Officers arrested Bryan Funes, 17, and Jorge Alexander Cortez, 23, on Feb. 11, minutes before the pair were going to execute another MS-13 member. Melquisedec Steven Lemus-Monje, 19, was also booked on weapons and conspiracy charges.
Funes and Cortez planned to take their intended victim from Austin to Houston to kill him, according to court records obtained by the Chronicle. The gang wanted the man dead because of drug debts and other factors. Police did not clarify if the man was an active member of the gang.
Houston investigators learned of the murder plot through intercepted calls between gang members. Court records show that the men contacted MS-13 gang leaders in El Salvador and Virginia. The leaders gave the murder plot the “green light,” police say.
Funes and Cortez are both immigrants from El Salvador.
Lemus-Monje at one point used the phrases “nine” with “candies,” which police believe refers to a 9 mm pistol.
Using what they gathered from the phone calls, police put out an arrest warrant on suspicion of a murder conspiracy.

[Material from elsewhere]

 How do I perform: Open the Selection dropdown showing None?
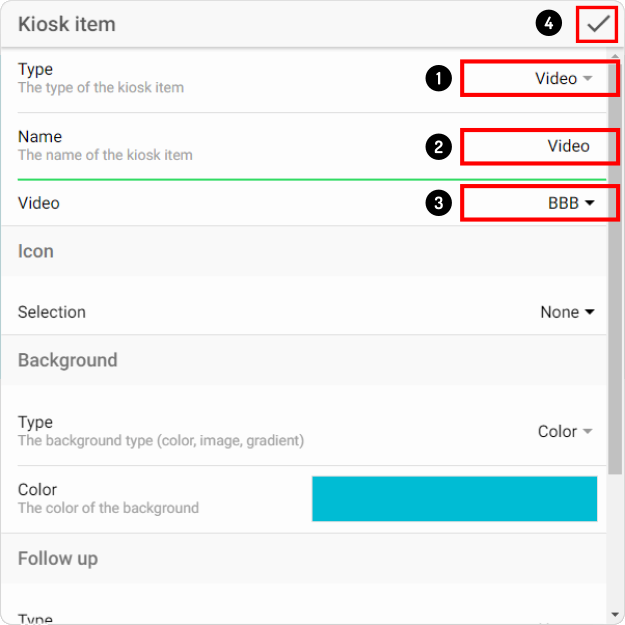[x=567, y=312]
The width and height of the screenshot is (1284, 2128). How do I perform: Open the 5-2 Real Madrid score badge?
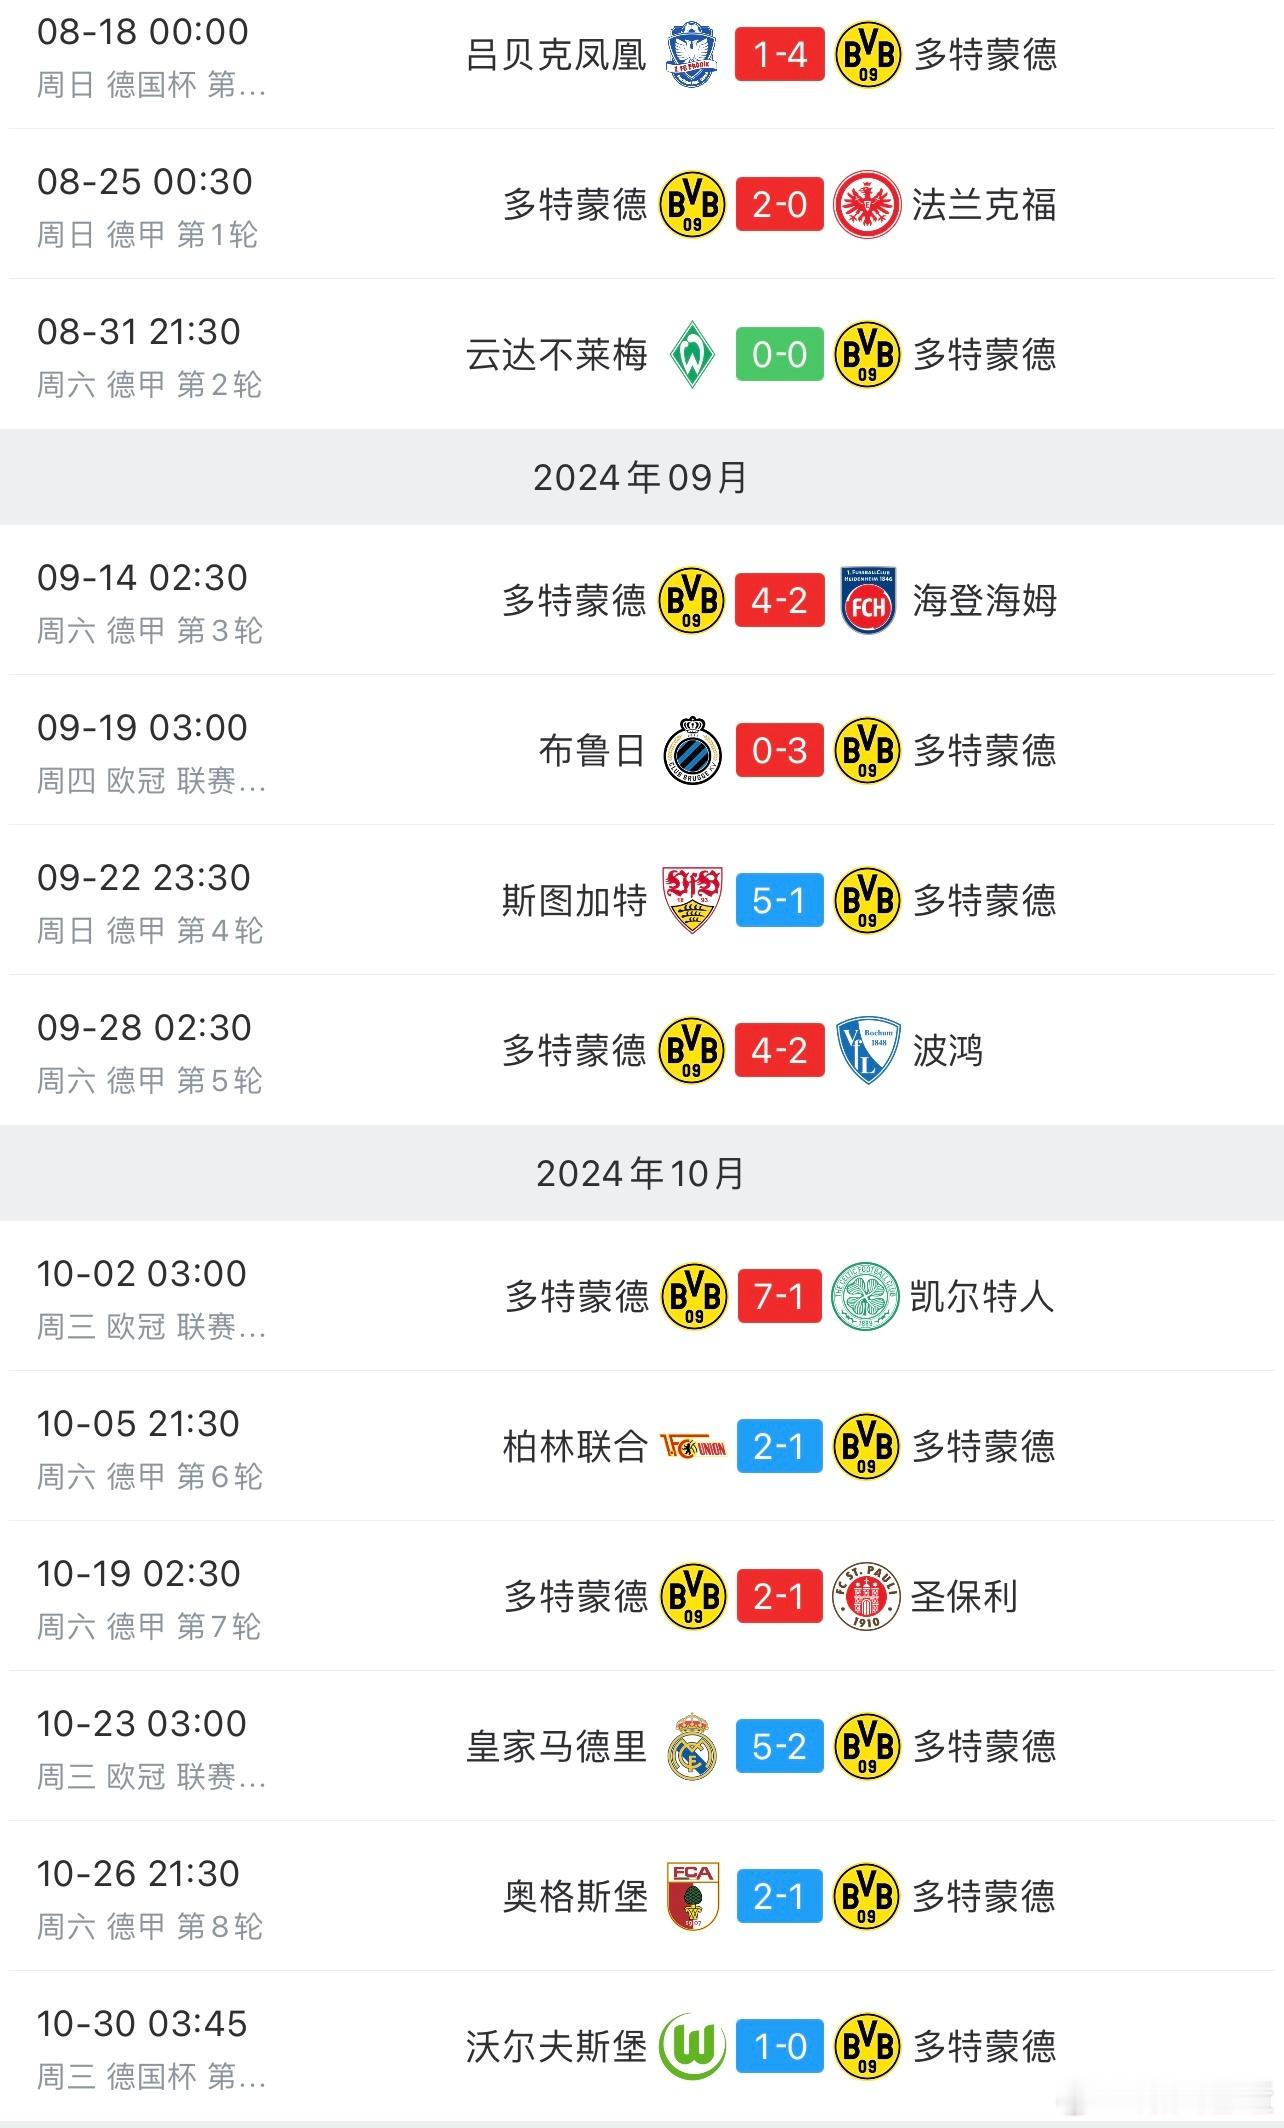(780, 1746)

Officers with the Texas Department of Public Safety pulled over Lemus-Monje, the target and another MS-13 member on Feb. 11 due to an expired registration. Lemus-Monje was arrested for carrying a 9 mm pistol. Cortez was pulled over in a separate car and released, court records show.
Shortly after, Funes made a call saying that police had pulled him over “approximately 2 minutes before they would have killed” their target, court papers show.
Isolated MS-13 cells are displaying increased levels of coordination with the help of cellphones and encryption software, according to Steven Dudley, a senior fellow at American University’s Center for Latin American and Latino Studies and the co-director of InSight Crime.
“It’s obviously disturbing,” Dudley told Chronicle. “Because it can give them the kind of reach that they may not have had in the past.”
On the campaign trail and after taking office, President Donal Trump vowed to eradicate the transnational gang. The president gave additional resources to Immigrations and Customs Enforcement and Border Patrol, but has complained that with such a porous southern border with Mexico, MS-13 members return to the United States with relative ease.